### TASKS TO PERFORM
a) Name every person the conference account identifies as presenting or leading a talk at the sessions it describes.
b) Quote the conference account word for word, from "Sam Britt and" through "industry and immigrants.".
c) In the conference account, what publication is "Singing Billy" Walker of Spartanburg named as publishing?

### SELECTED PASSAGE
---*---

For the past three days the history departments of Furman and Clemson Universities have hosted a conference on the history of Upstate South Carolina entitled "Our Past Before Us." Work prevented me from attending the majority of the workshops, but I was able to get to a couple of the sessions on Saturday.
The first session I attended was by Dr. Charles Wilson of the University of Mississippi on the emergence of musical styles unique to the Upstate. As one might imagine, these focus mostly on country, bluegrass, and gospel. Wilson pointed out the unique nature of Piedmont Blues, which tends to have a lighter, more whimsical style than Delta Blues. Of course, the importance of "Singing Billy" Walker of Spartanburg, publisher of Southern Harmony , was highlighted as a promoter of shaped-note singing in the area.
The next series of talks was on religious development of the Upstate. Darren Grim presented a brief history as related to post WWII religious development. One interesting aspect of his talk was the irony of Greenville’s Chamber of Commerce as it tried to lure Bob Jones University from Tennessee. The Chamber touted the "progressive nature" of Greenville. As evengelical denominations expanded, they often referred to these expansions as manifestations of God’s blessings.
Sam Britt and Claude Stulting led a fascinating talk on the expansion of Hinduism, Jainism, and Islam in the area. Centers for these religions tended to develop around Interstate corridors, as the increeased mobility of these areas led to an influx of new industry and immigrants.
Claude Stulting described one of the major centers of Islam in the state, which is located here in Greenville. There is a wide variety within this small organization, representing nearly 40 different countries within its walls. With this also comes a wide variety of beliefs. Imagine if only one small building housed both progressive and fundamentalist Baptists, and you might get an idea of the problems this would pose. At the end of his talk, Claude talked about initiatives that various groups are making toward accepting religious diversity
There was some interesting information presented in these sessions, and I wish I had been able to attend some of the other sessions. When I sat in the first session, I had my doubts, though. The presenter simply read from his paper, with very little multimedia support. Seems this is de riguer for history presentations. As much as I deplore "Death by PowerPoint," I was ready for SOMETHING to mix it up. Laura confirmed that different disciplines have different protocols for how they present information in conferences. History, Political Science, and Philosophy tend to read carefully prepared papers, whereas sciences are a bit more conversational. It just seemed to me that if the point is to make history alive and relevant, a lecture isn’t that way to do that.

---*---

### DATA SECTION
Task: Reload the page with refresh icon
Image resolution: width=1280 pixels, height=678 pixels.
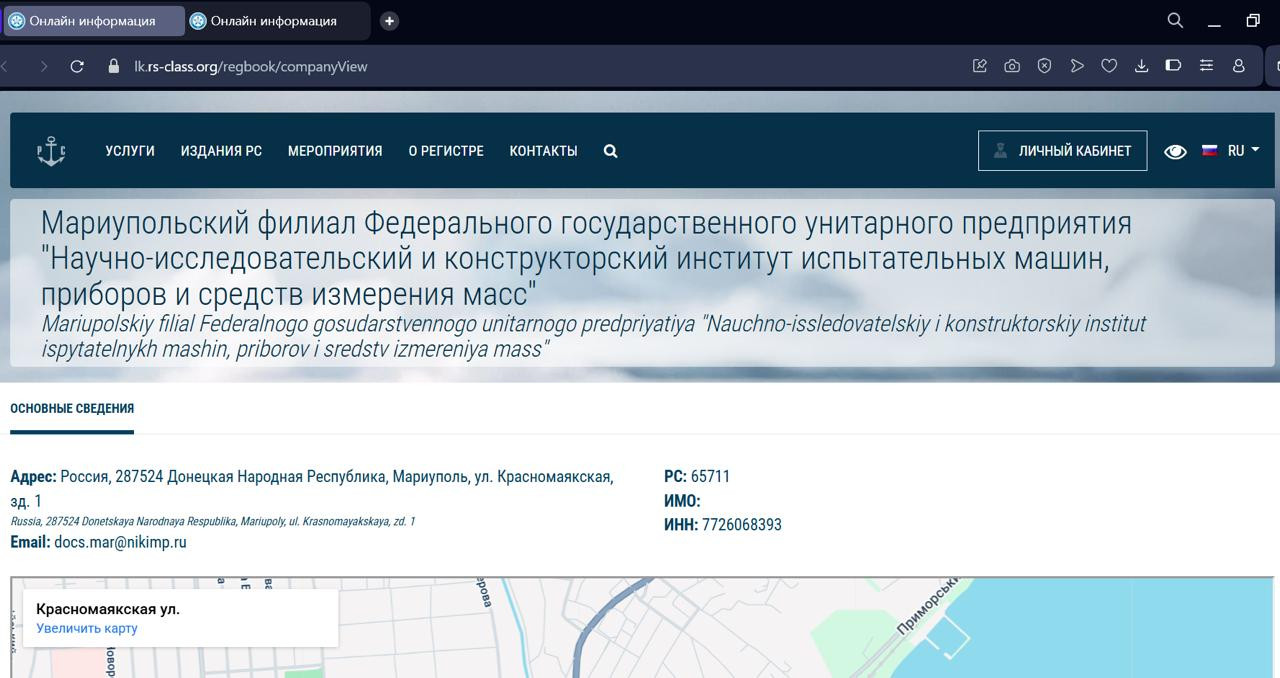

---*---

### EXERCISE RESPONSES
a) Charles Wilson, Darren Grim, Sam Britt, Claude Stulting

b)
Sam Britt and Claude Stulting led a fascinating talk on the expansion of Hinduism, Jainism, and Islam in the area. Centers for these religions tended to develop around Interstate corridors, as the increeased mobility of these areas led to an influx of new industry and immigrants.

c) Southern Harmony